══ The data ══
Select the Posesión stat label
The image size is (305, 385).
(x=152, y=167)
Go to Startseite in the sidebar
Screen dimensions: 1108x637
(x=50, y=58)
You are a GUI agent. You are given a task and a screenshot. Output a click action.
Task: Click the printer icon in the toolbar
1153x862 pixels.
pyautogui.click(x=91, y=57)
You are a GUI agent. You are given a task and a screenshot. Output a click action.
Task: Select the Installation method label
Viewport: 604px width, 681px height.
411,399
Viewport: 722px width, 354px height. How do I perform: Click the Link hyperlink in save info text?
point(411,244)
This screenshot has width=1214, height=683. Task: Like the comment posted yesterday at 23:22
═══
══ The data ══
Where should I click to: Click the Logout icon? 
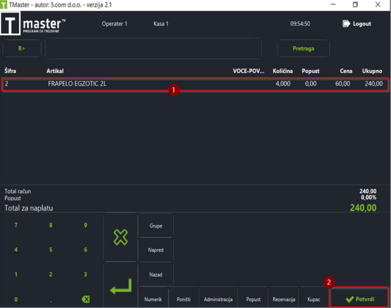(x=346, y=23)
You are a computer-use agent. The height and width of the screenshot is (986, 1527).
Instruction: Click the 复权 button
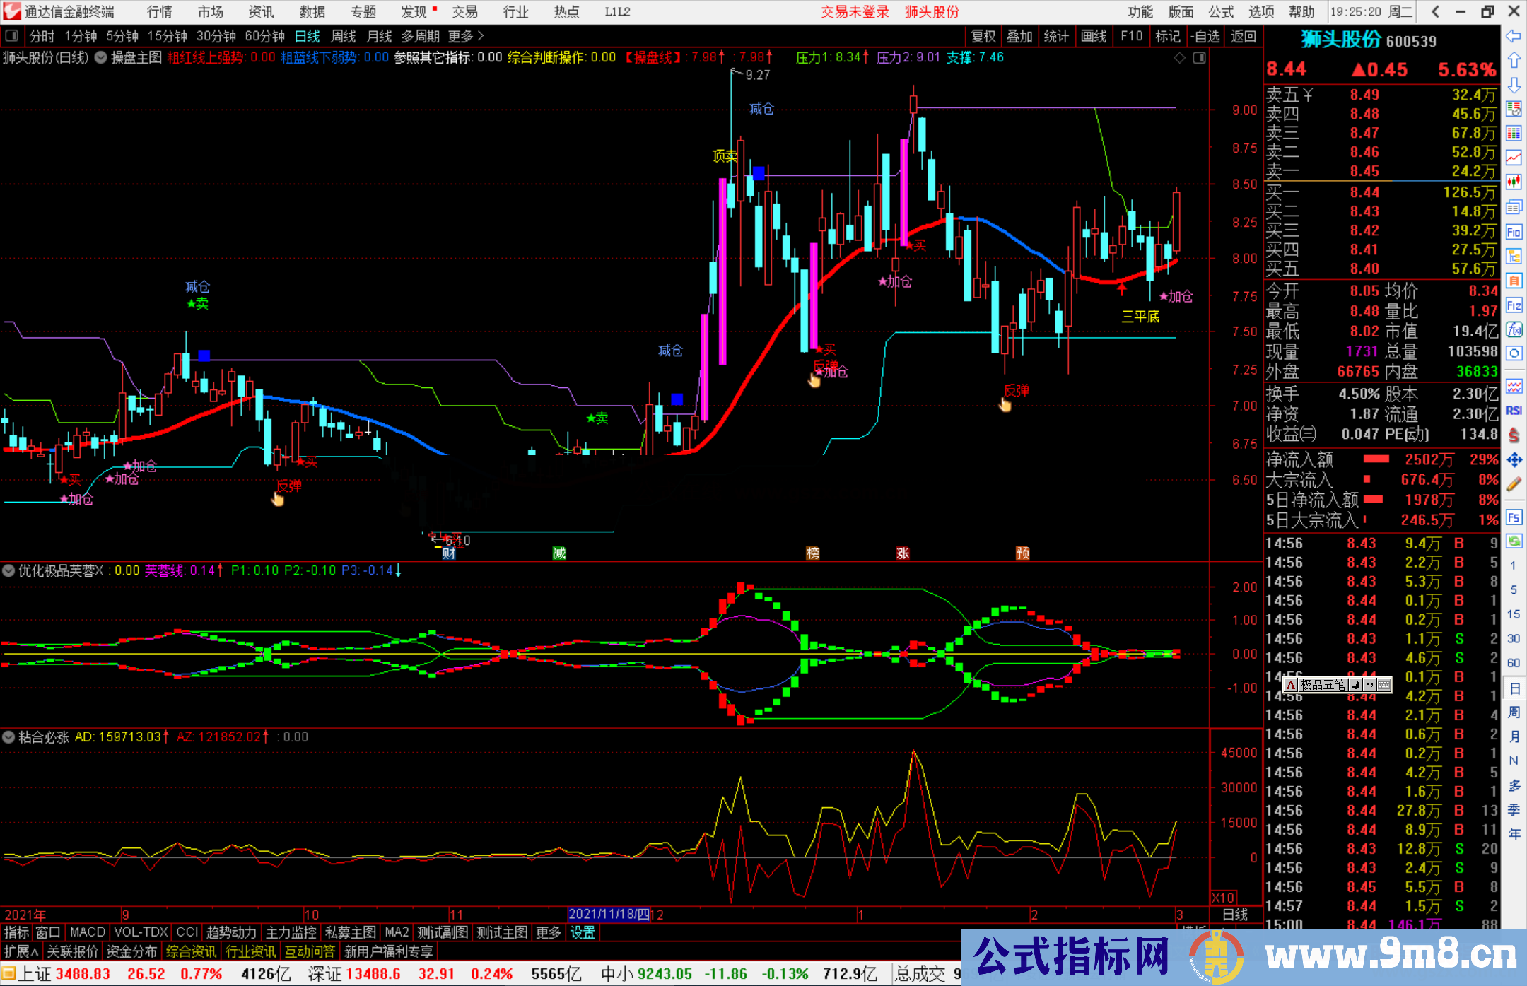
═══
* **What you need to do**
Count the lines in the rows above that contain the string "height", matching case exactly, and reply with only the number.

* **Correct result**
4